A coalition of U.S. history scholars have filed an amicus brief to the Supreme Court, agreeing with the state of Colorado that the 14th Amendment’s insurrectionist clause should bar Donald Trump from presidential candidacy this year.
The 25 historians have expertise in the Civil War and Reconstruction eras, the period in which the 14th Amendment was added to the Constitution. They argue that upon its addition in 1866, “decision members crafted Section III to cover the President and to create an enduring check on insurrection, requiring no additional action from Congress.”
Trump’s lawyers have objected to the Colorado ruling, arguing that the ex-president’s behavior doesn’t amount to insurrection and that Section III of the 14th Amendment exempts presidents from the rule. A lower appeals court ruled in Trump’s favor, which prompted the state to appeal the decision to the highest court in the land.
The 14th Amendment itself states that no person shall “hold any office, civil or military, under the United States” if that person “had previously taken an oath” as “an officer of the United States” and “engaged in insurrection or rebellion against the same, or given aid or comfort to the enemies thereof.”
In their brief, the historians gave contemporary evidence from the 1860s and 1870s that this clause was understood to cover the president. Using Senate-floor debate between two members involved in the drafting, they argue that the president was unquestionably included in the meaning of “an officer under the United States.” They also gave evidence from the 1787 Constitutional Convention, in which framers frequently referred to the president as a “national officer.”
“For historians, contemporary evidence from the decision-makers who sponsored, backed, and voted for the 14th Amendment is most probative,” the historians wrote. In doing so, they adopted the originalist interpretation of the Constitution that the Supreme Court’s conservative majority has employed in recent rulings, including in the rollback of Roe v. Wade.
Colorado is one of several states that has attempted to remove Trump from the ballot. Of the 35 states with filed challenges, only two—Colorado and Maine—successfully disqualified Trump, with those decisions appealed to the Supreme Court. Sixteen states have yet to make a decision regarding Trump’s candidacy, and the remaining 17 have thrown out the filings.
States like Colorado cite the former president’s role in inciting the Jan. 6 insurrection as why he should be ineligible to run for office again.
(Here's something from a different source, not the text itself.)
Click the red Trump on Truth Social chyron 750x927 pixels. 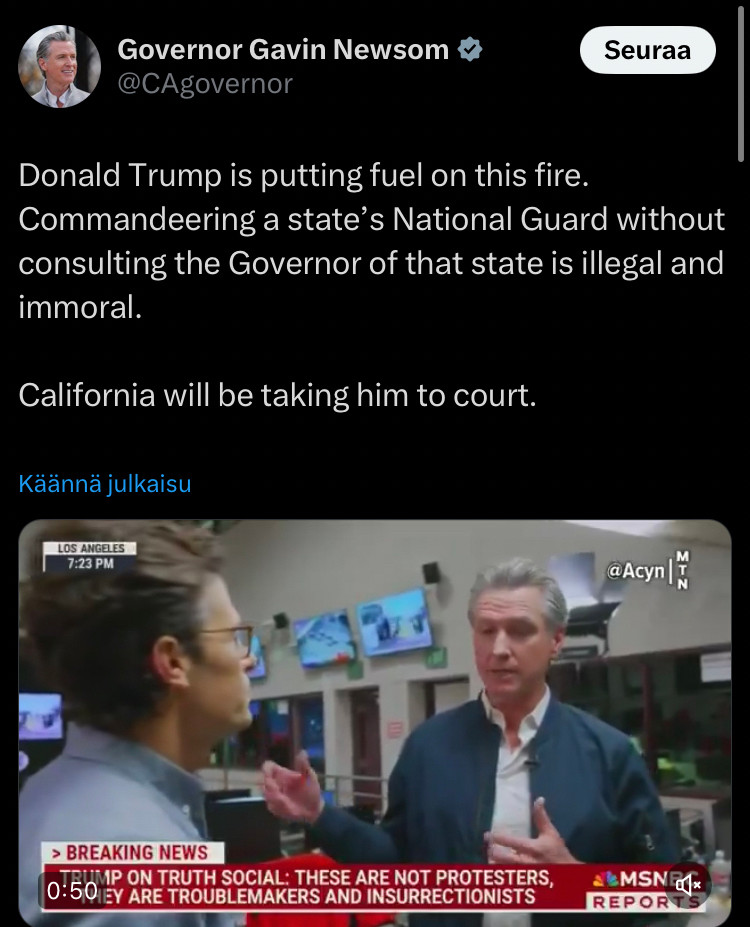coord(313,887)
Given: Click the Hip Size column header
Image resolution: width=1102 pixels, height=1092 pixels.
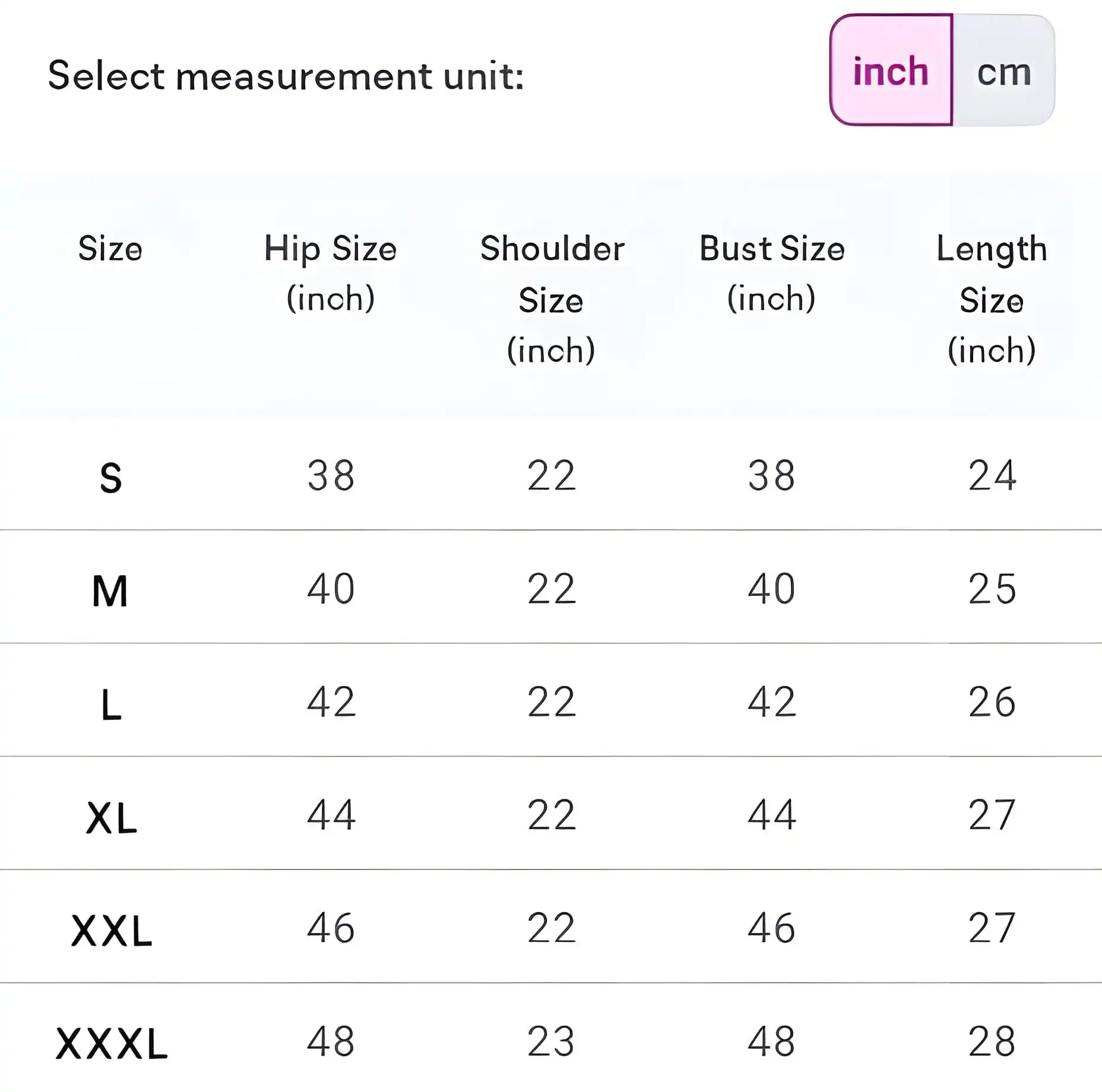Looking at the screenshot, I should [x=330, y=272].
Following the 2020 election, Trump refused to admit defeat to President Joe Biden, falsely attacked the integrity of the electoral system, and attempted to rouse supporters to “stop the steal” of the presidency.
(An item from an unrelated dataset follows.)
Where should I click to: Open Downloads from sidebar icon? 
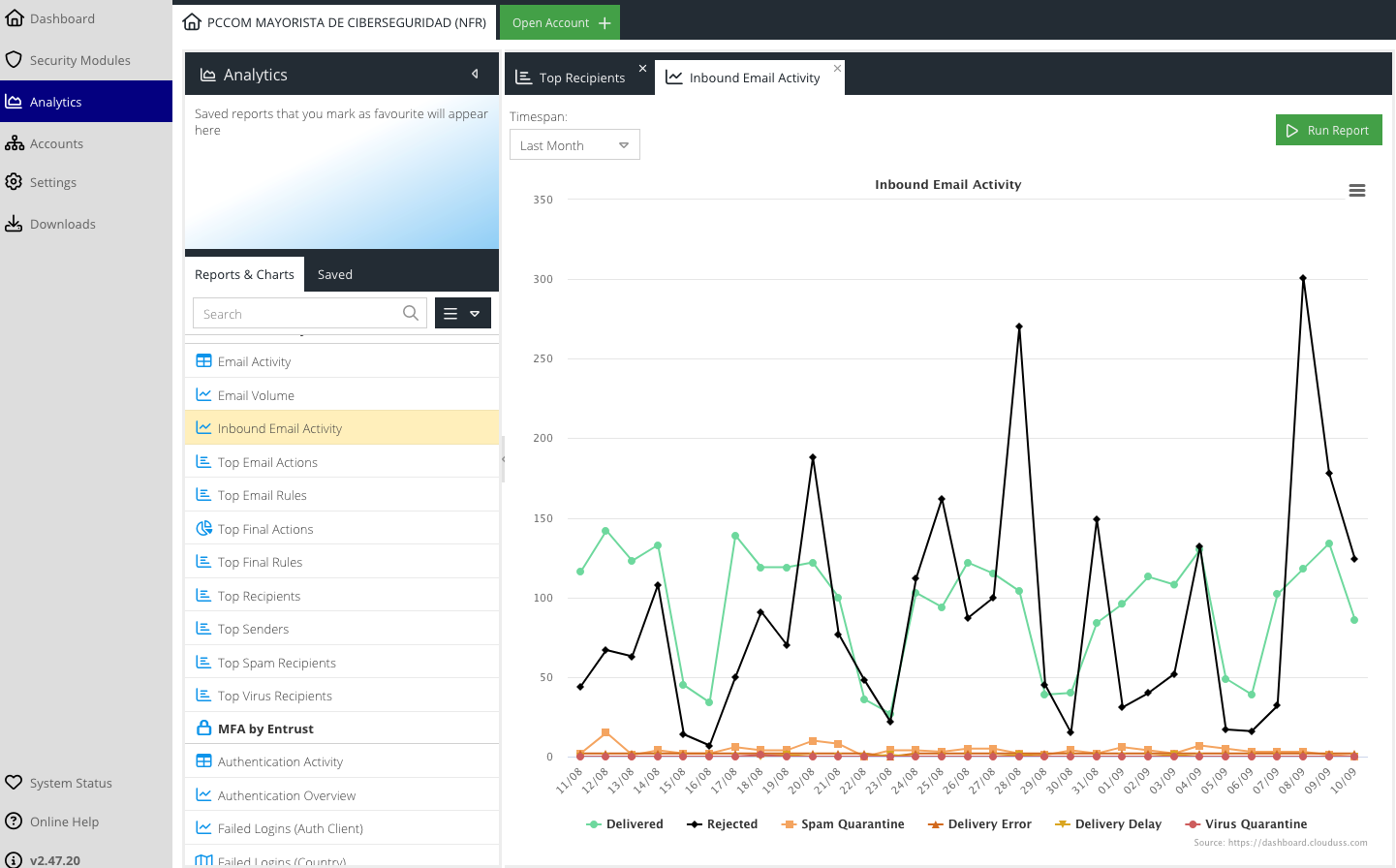pos(15,224)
After a Trump rally—where the ex-president repoeated his election fraud lies and urged his reporters to “fight like hell”—insurrectionists flooded the Capitol with the intent of preventing Congress from certifying the election results.
The appeals case is running on an expedited timeline, with the Supreme Court set to hear arguments on Feb. 8. A decision is likely to follow soon after. Colorado’s primary will be held, along with several other states, on Super Tuesday, March 5.